But a new study by Purdue University suggests that might not always be the case. While some of us would benefit from upping our protein intake, others wouldn't.

What's recommended?

The study, led by Purdue postdoctoral research associate Joshua L. Hudson Ph.D., was designed to determine whether adults should eat more protein than the current recommendation for daily intake (0.8 grams per kilogram of body weight or 0.36 grams per pound).

The research involved screening over 1,500 nutrition articles in scientific journals, with the team identifying 981 people across 18 studies that dealt with things like protein intake, weight loss, physical activity, and types of protein.

Initial findings from this study confirmed the recommended daily intake of protein holds true at 0.36 grams of protein per pound. So if you weigh 140 pounds, roughly 50 grams of protein a day would bring you to that threshold.

And as far as getting more than what's recommended?


Should anyone be exceeding the daily recommendation?

Short answer: yes.

The team's research suggests people who are strength training and/or actively trying to lose weight would benefit from getting more protein than the daily recommended value. 

Wayne Campbell, Ph.D., a professor of nutrition science, explains, "If you are going to start losing weight, don't cut back across all foods you usually consume, because you'll inadvertently cut back protein. Instead, work to maintain, or even moderately increase, protein-rich foods. Then, cut back on the carbs and saturated fat-containing foods."

Additionally, the study notes women may want to consider getting more protein, too.

"This research is clinically more important for women and especially older women, says Campbell, "who are known to typically consume lower amounts of protein and should be maintaining a healthy body weight and regularly strength training."

Who can stick to the recommendation?

Campbell notes, "The results are not meant to encourage everyone to increase their protein intake in general. Most adults who are consuming adequate amounts of protein may only benefit from moderately higher protein intake when they are purposefully trying to change their body composition."

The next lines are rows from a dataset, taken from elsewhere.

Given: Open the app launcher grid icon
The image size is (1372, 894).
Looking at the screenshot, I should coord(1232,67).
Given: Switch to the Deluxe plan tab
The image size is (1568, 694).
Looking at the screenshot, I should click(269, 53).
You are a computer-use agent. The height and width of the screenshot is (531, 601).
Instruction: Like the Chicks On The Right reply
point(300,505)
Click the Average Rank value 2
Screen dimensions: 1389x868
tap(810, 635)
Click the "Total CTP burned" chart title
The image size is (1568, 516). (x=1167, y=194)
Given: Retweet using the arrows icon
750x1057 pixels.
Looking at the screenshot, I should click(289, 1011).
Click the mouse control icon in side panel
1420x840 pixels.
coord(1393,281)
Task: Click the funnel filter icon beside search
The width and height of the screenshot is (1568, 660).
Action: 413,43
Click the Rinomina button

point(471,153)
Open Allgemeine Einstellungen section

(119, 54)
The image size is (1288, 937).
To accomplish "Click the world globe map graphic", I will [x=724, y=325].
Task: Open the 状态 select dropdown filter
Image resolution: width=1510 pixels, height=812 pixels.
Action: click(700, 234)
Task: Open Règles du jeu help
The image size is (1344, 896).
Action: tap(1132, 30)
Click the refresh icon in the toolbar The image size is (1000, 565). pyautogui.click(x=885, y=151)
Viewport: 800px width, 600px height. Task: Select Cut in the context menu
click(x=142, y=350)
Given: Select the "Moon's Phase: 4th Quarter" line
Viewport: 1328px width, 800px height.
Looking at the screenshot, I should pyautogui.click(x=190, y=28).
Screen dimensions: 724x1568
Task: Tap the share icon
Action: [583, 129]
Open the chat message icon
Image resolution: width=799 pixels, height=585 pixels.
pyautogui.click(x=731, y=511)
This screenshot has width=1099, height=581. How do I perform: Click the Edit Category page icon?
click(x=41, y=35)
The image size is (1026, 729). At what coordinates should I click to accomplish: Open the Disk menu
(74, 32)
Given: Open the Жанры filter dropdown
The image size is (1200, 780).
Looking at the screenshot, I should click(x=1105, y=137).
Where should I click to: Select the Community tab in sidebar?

That's because, as their research found, more protein didn't provide any benefits for people who weren't lifting or trying to lose weight, suggesting other changes need to occur alongside increased protein for it to make a difference.

"There is so much encouragement, advertising and marketing for everyone to eat higher protein diets," Hudson says, "and this research supports that, yes, under certain conditions, including strength training and weight loss, moderately more protein may be helpful, but that doesn't mean more is needed for everybody at all times."

So if you're looking to lose weight or tone your muscles, getting more protein throughout your day could help. But if you're happy with where you are on the scale and in the gym, sticking to the daily recommended intake will serve you just fine.